Stored data:
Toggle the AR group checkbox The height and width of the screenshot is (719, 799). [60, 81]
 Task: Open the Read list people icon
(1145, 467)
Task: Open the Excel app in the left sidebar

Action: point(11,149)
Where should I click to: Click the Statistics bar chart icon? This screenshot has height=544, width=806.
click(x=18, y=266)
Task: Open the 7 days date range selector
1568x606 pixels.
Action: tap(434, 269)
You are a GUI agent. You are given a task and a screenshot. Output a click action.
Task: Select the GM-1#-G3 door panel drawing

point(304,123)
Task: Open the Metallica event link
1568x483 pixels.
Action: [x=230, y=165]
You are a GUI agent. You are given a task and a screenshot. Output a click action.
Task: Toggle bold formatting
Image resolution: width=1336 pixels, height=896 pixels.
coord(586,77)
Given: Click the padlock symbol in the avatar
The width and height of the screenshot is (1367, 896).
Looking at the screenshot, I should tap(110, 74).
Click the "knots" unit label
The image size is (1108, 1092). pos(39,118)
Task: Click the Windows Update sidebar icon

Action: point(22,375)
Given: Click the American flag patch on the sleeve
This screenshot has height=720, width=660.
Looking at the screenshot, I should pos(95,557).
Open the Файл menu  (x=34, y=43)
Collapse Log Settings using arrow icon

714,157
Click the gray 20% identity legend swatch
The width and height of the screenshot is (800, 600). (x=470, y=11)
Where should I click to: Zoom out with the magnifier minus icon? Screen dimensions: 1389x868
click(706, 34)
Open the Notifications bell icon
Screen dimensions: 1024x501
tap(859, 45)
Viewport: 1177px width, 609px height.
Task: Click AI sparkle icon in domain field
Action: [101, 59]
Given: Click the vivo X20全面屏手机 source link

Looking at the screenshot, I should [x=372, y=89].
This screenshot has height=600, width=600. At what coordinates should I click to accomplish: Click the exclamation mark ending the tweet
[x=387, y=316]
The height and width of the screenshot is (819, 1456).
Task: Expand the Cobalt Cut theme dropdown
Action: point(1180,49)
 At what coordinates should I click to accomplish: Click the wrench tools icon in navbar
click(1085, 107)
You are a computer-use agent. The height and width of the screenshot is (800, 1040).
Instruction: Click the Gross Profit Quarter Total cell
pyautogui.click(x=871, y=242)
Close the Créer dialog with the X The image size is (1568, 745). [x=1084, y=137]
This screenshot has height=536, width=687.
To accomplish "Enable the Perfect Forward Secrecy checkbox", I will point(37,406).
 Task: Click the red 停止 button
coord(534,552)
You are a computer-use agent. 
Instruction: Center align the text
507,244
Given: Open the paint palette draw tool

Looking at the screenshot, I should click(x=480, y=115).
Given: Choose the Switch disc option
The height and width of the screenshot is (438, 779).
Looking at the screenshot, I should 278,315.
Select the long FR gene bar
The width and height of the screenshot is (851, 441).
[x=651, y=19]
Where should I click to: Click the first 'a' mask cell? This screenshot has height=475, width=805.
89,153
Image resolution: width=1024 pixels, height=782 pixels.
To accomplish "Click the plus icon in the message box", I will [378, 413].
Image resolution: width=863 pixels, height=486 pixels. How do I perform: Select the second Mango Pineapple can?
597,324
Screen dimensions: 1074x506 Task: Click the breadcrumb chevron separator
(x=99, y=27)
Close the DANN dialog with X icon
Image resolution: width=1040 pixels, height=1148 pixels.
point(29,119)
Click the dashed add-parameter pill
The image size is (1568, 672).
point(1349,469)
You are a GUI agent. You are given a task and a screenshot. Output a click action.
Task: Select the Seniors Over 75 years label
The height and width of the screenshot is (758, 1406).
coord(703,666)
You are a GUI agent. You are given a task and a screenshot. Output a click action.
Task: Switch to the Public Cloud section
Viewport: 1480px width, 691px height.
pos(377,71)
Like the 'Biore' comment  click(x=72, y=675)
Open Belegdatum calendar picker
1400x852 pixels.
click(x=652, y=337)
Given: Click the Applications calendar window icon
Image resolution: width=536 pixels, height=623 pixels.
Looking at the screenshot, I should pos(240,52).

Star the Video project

● WORK ORDER
What is needed is a word-for-word copy of the records.

● ANSWER TO THIS PROBLEM
Toggle the AR group checkbox The height and width of the screenshot is (719, 799). [60, 81]
 Task: Open the Read list people icon
(1145, 467)
Task: Open the Excel app in the left sidebar

Action: point(11,149)
Where should I click to: Click the Statistics bar chart icon? This screenshot has height=544, width=806.
click(x=18, y=266)
Task: Open the 7 days date range selector
1568x606 pixels.
Action: tap(434, 269)
You are a GUI agent. You are given a task and a screenshot. Output a click action.
Task: Select the GM-1#-G3 door panel drawing

point(304,123)
Task: Open the Metallica event link
1568x483 pixels.
Action: [x=230, y=165]
You are a GUI agent. You are given a task and a screenshot. Output a click action.
Task: Toggle bold formatting
Image resolution: width=1336 pixels, height=896 pixels.
coord(586,77)
Given: Click the padlock symbol in the avatar
The width and height of the screenshot is (1367, 896).
Looking at the screenshot, I should tap(110, 74).
Click the "knots" unit label
The image size is (1108, 1092). pos(39,118)
Task: Click the Windows Update sidebar icon

Action: point(22,375)
Given: Click the American flag patch on the sleeve
This screenshot has height=720, width=660.
Looking at the screenshot, I should pos(95,557).
Open the Файл menu  (x=34, y=43)
Collapse Log Settings using arrow icon

714,157
Click the gray 20% identity legend swatch
The width and height of the screenshot is (800, 600). (x=470, y=11)
Where should I click to: Zoom out with the magnifier minus icon? Screen dimensions: 1389x868
click(706, 34)
Open the Notifications bell icon
Screen dimensions: 1024x501
tap(859, 45)
Viewport: 1177px width, 609px height.
Task: Click AI sparkle icon in domain field
Action: [101, 59]
Given: Click the vivo X20全面屏手机 source link

Looking at the screenshot, I should [x=372, y=89].
This screenshot has height=600, width=600. At what coordinates should I click to accomplish: Click the exclamation mark ending the tweet
[x=387, y=316]
The height and width of the screenshot is (819, 1456).
Task: Expand the Cobalt Cut theme dropdown
Action: point(1180,49)
 At what coordinates should I click to accomplish: Click the wrench tools icon in navbar
click(1085, 107)
You are a computer-use agent. The height and width of the screenshot is (800, 1040).
Instruction: Click the Gross Profit Quarter Total cell
pyautogui.click(x=871, y=242)
Close the Créer dialog with the X The image size is (1568, 745). [x=1084, y=137]
This screenshot has height=536, width=687.
To accomplish "Enable the Perfect Forward Secrecy checkbox", I will point(37,406).
 Task: Click the red 停止 button
coord(534,552)
You are a computer-use agent. 
Instruction: Center align the text
507,244
Given: Open the paint palette draw tool

Looking at the screenshot, I should click(x=480, y=115).
Given: Choose the Switch disc option
The height and width of the screenshot is (438, 779).
Looking at the screenshot, I should 278,315.
Select the long FR gene bar
The width and height of the screenshot is (851, 441).
[x=651, y=19]
Where should I click to: Click the first 'a' mask cell? This screenshot has height=475, width=805.
89,153
Image resolution: width=1024 pixels, height=782 pixels.
To accomplish "Click the plus icon in the message box", I will [378, 413].
Image resolution: width=863 pixels, height=486 pixels. How do I perform: Select the second Mango Pineapple can?
597,324
Screen dimensions: 1074x506 Task: Click the breadcrumb chevron separator
(x=99, y=27)
Close the DANN dialog with X icon
Image resolution: width=1040 pixels, height=1148 pixels.
point(29,119)
Click the dashed add-parameter pill
The image size is (1568, 672).
point(1349,469)
You are a GUI agent. You are given a task and a screenshot. Output a click action.
Task: Select the Seniors Over 75 years label
The height and width of the screenshot is (758, 1406).
coord(703,666)
You are a GUI agent. You are given a task and a screenshot. Output a click action.
Task: Switch to the Public Cloud section
Viewport: 1480px width, 691px height.
pos(377,71)
Like the 'Biore' comment  click(x=72, y=675)
Open Belegdatum calendar picker
1400x852 pixels.
click(x=652, y=337)
Given: Click the Applications calendar window icon
Image resolution: width=536 pixels, height=623 pixels.
Looking at the screenshot, I should pos(240,52).

Star the Video project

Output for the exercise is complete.